═════ TASK DATA ═════

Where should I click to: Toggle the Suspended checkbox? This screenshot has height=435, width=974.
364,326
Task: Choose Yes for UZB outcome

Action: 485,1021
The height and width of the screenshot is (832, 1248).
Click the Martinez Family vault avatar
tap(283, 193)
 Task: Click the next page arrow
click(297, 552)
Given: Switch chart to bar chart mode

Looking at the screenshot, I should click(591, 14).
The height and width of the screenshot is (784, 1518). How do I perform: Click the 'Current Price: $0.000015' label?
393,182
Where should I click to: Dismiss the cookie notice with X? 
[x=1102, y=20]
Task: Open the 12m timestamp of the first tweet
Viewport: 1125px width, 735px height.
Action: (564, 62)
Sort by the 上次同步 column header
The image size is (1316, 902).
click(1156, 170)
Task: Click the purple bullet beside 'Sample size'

═════

__TASK DIRECTIONS__. Copy every entry above word for word.

__SOLVED EXERCISE__.
Where should I click to: Toggle the Suspended checkbox? This screenshot has height=435, width=974.
364,326
Task: Choose Yes for UZB outcome

Action: 485,1021
The height and width of the screenshot is (832, 1248).
Click the Martinez Family vault avatar
tap(283, 193)
 Task: Click the next page arrow
click(297, 552)
Given: Switch chart to bar chart mode

Looking at the screenshot, I should click(591, 14).
The height and width of the screenshot is (784, 1518). How do I perform: Click the 'Current Price: $0.000015' label?
393,182
Where should I click to: Dismiss the cookie notice with X? 
[x=1102, y=20]
Task: Open the 12m timestamp of the first tweet
Viewport: 1125px width, 735px height.
Action: (564, 62)
Sort by the 上次同步 column header
The image size is (1316, 902).
click(1156, 170)
Task: Click the purple bullet beside 'Sample size'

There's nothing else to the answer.